Agent Elo — Competitive Agent Arena

Deep Market Assessment (Round 2 — Corrected with Live Data)
8 FEBRUARY 2026

I. Thesis

A ranking and routing layer for AI agents.1 Agents register as callable services (via MCP protocol), get used by both humans and other agents, and earn Elo ratings across multiple quality dimensions: taste, efficiency, depth, reliability.2 Best agents get called more. Natural selection for software.

Core insight: The GPT Store failed because it had no quality signal.3 3 million custom GPTs with no way to discover what's good, no creator revenue, no ranking. Discovery died. Agent Elo fixes this by making quality measurable, transparent, and market-driven.


II. Dog-Food Signal (Phase 0) ✅

Strongest PMF Signal
  • Eric is living the problem firsthand. Building Donna (relationship agent), avet (vetting agent), OpenClaw infrastructure.4
  • Conrad Ho just self-setup OpenClaw on EC2 — first independent pilot user. Eric's breakfast with him Tuesday.4
  • Jason Chan uses competing "Poke" — hosted assistant with privacy concerns. Agent comparison is happening organically in Eric's network.4
  • Real question Eric faces: "Which agent should I use for X?" No ranking system exists. This is the dog-food moment.

III. Market Inflection Point — CRITICAL UPDATE

Previous analysis (with broken web search) said: "6-12 months before peak inflection."

NEW DATA (Feb 8, 2026) says: WE ARE AT THE INFLECTION POINT RIGHT NOW.

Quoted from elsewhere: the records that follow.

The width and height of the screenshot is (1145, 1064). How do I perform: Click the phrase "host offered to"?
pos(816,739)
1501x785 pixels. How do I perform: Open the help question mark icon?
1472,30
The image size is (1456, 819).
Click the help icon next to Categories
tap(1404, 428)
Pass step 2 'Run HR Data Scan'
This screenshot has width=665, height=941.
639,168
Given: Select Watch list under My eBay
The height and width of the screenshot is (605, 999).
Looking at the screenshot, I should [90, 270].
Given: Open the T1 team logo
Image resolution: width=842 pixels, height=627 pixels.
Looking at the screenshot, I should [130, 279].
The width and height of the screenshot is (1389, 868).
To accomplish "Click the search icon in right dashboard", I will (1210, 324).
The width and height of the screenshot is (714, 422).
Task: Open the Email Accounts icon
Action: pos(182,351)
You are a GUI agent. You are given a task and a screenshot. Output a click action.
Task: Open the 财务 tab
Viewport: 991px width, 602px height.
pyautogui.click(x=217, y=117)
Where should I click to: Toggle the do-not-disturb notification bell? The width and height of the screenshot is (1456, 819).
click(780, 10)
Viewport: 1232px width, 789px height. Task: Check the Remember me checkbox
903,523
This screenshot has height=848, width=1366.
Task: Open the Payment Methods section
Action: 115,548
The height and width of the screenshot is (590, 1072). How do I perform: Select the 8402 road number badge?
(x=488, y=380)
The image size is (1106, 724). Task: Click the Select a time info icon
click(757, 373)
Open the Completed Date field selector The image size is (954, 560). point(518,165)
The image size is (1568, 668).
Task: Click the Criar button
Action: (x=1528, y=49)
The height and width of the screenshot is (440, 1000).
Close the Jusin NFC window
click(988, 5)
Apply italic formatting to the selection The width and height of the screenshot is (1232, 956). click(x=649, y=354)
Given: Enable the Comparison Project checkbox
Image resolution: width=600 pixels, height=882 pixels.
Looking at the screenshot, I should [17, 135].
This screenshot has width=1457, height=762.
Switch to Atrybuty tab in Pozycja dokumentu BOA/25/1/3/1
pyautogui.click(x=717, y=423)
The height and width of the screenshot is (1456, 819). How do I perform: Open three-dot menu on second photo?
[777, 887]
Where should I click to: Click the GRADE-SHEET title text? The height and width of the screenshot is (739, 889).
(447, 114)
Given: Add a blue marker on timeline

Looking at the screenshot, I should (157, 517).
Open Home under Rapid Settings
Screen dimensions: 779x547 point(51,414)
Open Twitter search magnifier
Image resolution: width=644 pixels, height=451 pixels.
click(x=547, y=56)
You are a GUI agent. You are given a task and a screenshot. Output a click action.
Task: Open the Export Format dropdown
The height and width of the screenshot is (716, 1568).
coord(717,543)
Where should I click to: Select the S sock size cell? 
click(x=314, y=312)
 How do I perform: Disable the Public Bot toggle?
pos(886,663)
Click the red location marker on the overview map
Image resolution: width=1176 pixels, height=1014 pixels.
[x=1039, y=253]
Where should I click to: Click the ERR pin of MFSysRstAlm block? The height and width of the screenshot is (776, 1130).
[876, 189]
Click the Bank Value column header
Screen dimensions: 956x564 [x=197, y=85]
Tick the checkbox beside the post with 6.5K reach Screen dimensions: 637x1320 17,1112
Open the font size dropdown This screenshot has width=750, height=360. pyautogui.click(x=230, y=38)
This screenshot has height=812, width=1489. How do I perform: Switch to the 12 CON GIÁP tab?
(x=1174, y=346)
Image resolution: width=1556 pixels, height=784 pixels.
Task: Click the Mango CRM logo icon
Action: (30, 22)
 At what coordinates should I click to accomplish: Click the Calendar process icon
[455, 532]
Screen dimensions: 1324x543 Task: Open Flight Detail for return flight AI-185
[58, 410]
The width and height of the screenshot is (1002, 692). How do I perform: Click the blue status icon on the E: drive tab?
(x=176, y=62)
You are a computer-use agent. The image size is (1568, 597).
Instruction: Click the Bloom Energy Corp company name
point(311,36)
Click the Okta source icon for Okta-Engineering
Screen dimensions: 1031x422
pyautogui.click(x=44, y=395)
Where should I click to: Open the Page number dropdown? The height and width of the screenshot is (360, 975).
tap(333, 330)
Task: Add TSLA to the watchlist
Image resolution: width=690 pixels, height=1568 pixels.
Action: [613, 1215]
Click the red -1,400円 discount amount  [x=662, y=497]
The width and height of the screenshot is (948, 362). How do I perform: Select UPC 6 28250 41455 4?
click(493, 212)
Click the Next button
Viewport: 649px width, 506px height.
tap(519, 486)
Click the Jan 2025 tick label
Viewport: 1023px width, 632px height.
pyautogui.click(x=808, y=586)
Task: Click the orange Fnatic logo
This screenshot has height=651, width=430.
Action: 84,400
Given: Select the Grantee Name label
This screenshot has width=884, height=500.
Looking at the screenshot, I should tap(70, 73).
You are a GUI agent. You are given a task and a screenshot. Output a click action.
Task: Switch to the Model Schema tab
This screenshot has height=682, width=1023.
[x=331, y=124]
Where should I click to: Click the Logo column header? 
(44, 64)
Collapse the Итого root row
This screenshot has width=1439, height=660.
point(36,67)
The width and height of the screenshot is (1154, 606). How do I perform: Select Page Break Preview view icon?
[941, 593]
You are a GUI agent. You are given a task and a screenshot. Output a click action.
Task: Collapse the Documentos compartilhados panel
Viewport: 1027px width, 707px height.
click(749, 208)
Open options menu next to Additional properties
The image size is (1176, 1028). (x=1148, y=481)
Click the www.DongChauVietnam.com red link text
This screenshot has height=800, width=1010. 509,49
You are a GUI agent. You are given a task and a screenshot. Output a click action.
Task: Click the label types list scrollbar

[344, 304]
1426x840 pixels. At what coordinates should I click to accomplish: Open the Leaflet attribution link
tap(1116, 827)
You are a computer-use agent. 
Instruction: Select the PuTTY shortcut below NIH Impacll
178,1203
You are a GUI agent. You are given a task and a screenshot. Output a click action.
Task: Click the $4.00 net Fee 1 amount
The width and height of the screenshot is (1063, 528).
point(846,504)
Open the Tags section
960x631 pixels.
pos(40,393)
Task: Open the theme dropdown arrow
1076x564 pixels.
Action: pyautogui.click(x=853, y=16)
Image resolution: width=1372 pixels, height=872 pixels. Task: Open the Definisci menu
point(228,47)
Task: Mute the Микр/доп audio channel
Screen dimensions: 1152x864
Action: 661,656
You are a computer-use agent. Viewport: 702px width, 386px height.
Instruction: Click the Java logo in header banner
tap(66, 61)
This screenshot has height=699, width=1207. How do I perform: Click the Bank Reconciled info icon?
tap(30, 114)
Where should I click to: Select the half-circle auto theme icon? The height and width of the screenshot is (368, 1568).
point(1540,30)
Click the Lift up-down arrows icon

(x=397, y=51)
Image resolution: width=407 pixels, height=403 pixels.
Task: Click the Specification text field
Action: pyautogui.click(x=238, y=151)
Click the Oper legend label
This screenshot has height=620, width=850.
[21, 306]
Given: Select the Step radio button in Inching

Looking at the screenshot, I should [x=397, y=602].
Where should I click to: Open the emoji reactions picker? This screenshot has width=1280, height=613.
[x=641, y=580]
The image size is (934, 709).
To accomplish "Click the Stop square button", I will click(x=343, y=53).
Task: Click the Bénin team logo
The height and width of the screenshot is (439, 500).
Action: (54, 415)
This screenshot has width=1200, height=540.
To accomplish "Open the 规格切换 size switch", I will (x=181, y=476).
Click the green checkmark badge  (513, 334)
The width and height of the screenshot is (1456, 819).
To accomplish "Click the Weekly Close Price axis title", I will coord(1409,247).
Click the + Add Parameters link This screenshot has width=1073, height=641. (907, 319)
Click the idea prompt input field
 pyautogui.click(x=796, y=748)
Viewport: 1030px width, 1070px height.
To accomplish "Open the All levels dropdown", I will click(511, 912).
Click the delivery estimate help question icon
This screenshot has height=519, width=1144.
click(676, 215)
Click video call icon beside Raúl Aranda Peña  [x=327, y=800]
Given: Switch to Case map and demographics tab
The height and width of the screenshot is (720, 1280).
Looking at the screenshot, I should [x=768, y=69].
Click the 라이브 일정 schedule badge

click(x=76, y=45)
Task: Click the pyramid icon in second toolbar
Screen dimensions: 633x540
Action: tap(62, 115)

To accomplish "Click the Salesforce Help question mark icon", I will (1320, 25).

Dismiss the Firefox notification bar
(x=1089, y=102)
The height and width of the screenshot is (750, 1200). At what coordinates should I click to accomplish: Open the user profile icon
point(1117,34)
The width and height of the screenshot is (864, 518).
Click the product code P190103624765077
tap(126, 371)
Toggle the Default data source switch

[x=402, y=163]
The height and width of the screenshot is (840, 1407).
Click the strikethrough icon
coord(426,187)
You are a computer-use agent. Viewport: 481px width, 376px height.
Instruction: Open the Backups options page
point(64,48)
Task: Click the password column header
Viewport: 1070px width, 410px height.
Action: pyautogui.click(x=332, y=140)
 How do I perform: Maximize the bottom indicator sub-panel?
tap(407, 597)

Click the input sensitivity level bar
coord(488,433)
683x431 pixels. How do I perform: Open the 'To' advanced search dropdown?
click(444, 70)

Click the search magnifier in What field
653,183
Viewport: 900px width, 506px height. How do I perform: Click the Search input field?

OpenClaw Viral Explosion — Past 7 Days5
  • 141,000 GitHub stars + 20,900 forks — gained 100K+ stars in one week6
  • 2 million visitors in a single week after going viral6
  • Mainstream media coverage: The Verge, Reuters, BBC Science Focus, Mashable, Nature5
  • Government warnings: China's Ministry of Industry issued formal security warning Feb 5, 20267
  • Security crisis: 1,100+ exposed instances found, malicious skills in ClawHub marketplace7,8
OpenClaw Stars
141K
7 days
Exposed Instances
1,100+
via Shodan
Malware Skills
Hundreds
ClawHub
Media Stories
Major
BBC, Reuters

What this means: Agent adoption has crossed the chasm. The security crisis proves the urgent need for quality/safety ranking. ClawHub has no quality layer — it's an open supply chain attack vector.8 Agent Elo solves the exact problem the market is feeling right now.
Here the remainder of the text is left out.